++++ Exercise data

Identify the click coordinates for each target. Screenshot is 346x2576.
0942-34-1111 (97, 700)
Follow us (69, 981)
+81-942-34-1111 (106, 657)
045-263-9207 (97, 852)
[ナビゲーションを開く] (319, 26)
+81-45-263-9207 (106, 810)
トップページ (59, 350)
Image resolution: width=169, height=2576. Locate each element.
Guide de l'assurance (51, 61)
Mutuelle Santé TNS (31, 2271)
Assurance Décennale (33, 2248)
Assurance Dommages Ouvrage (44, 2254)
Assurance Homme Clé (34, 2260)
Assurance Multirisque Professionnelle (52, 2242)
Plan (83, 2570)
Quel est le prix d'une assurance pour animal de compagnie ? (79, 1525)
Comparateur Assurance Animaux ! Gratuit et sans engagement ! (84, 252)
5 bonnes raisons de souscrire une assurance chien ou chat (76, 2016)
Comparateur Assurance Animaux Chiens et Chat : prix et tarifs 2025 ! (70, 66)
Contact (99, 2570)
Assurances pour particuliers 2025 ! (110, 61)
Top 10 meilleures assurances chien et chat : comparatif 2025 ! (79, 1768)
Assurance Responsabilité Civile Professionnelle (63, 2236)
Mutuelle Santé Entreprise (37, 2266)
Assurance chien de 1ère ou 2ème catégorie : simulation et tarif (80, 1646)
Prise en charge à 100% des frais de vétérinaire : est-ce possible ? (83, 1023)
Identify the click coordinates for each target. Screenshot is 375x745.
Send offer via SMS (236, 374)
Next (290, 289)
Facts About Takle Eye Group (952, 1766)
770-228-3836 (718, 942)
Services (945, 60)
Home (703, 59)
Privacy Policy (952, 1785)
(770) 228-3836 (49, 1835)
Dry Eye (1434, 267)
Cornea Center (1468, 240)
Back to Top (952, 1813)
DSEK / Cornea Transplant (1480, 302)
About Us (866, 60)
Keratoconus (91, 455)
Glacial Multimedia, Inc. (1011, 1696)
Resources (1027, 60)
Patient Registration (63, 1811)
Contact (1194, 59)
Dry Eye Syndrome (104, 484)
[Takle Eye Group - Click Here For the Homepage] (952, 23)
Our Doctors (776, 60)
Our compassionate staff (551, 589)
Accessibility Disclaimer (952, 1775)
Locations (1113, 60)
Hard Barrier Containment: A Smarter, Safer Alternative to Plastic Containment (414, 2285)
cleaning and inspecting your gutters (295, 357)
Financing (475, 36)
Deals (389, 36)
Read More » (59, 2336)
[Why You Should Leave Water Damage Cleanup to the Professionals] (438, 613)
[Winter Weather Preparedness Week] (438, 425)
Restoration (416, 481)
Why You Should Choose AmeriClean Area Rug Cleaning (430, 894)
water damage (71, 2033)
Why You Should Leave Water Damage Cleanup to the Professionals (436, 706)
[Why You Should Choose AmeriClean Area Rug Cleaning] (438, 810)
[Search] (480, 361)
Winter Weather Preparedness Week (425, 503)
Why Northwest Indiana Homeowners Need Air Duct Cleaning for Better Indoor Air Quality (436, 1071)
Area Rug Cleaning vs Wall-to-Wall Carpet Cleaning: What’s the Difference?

++++++++

**Your instructions:**
Look above for the line with "045-263-9207 (97, 852)" and the line with "[Why You Should Choose". Retype those two lines and every line between them exactly, adding nothing.

**Result of this exercise:**
045-263-9207 (97, 852)
[ナビゲーションを開く] (319, 26)
+81-45-263-9207 (106, 810)
トップページ (59, 350)
Image resolution: width=169, height=2576. Locate each element.
Guide de l'assurance (51, 61)
Mutuelle Santé TNS (31, 2271)
Assurance Décennale (33, 2248)
Assurance Dommages Ouvrage (44, 2254)
Assurance Homme Clé (34, 2260)
Assurance Multirisque Professionnelle (52, 2242)
Plan (83, 2570)
Quel est le prix d'une assurance pour animal de compagnie ? (79, 1525)
Comparateur Assurance Animaux ! Gratuit et sans engagement ! (84, 252)
5 bonnes raisons de souscrire une assurance chien ou chat (76, 2016)
Comparateur Assurance Animaux Chiens et Chat : prix et tarifs 2025 ! (70, 66)
Contact (99, 2570)
Assurances pour particuliers 2025 ! (110, 61)
Top 10 meilleures assurances chien et chat : comparatif 2025 ! (79, 1768)
Assurance Responsabilité Civile Professionnelle (63, 2236)
Mutuelle Santé Entreprise (37, 2266)
Assurance chien de 1ère ou 2ème catégorie : simulation et tarif (80, 1646)
Prise en charge à 100% des frais de vétérinaire : est-ce possible ? (83, 1023)
Identify the click coordinates for each target. Screenshot is 375x745.
Send offer via SMS (236, 374)
Next (290, 289)
Facts About Takle Eye Group (952, 1766)
770-228-3836 (718, 942)
Services (945, 60)
Home (703, 59)
Privacy Policy (952, 1785)
(770) 228-3836 (49, 1835)
Dry Eye (1434, 267)
Cornea Center (1468, 240)
Back to Top (952, 1813)
DSEK / Cornea Transplant (1480, 302)
About Us (866, 60)
Keratoconus (91, 455)
Glacial Multimedia, Inc. (1011, 1696)
Resources (1027, 60)
Patient Registration (63, 1811)
Contact (1194, 59)
Dry Eye Syndrome (104, 484)
[Takle Eye Group - Click Here For the Homepage] (952, 23)
Our Doctors (776, 60)
Our compassionate staff (551, 589)
Accessibility Disclaimer (952, 1775)
Locations (1113, 60)
Hard Barrier Containment: A Smarter, Safer Alternative to Plastic Containment (414, 2285)
cleaning and inspecting your gutters (295, 357)
Financing (475, 36)
Deals (389, 36)
Read More » (59, 2336)
[Why You Should Leave Water Damage Cleanup to the Professionals] (438, 613)
[Winter Weather Preparedness Week] (438, 425)
Restoration (416, 481)
Why You Should Choose AmeriClean Area Rug Cleaning (430, 894)
water damage (71, 2033)
Why You Should Leave Water Damage Cleanup to the Professionals (436, 706)
[Why You Should Choose AmeriClean Area Rug Cleaning] (438, 810)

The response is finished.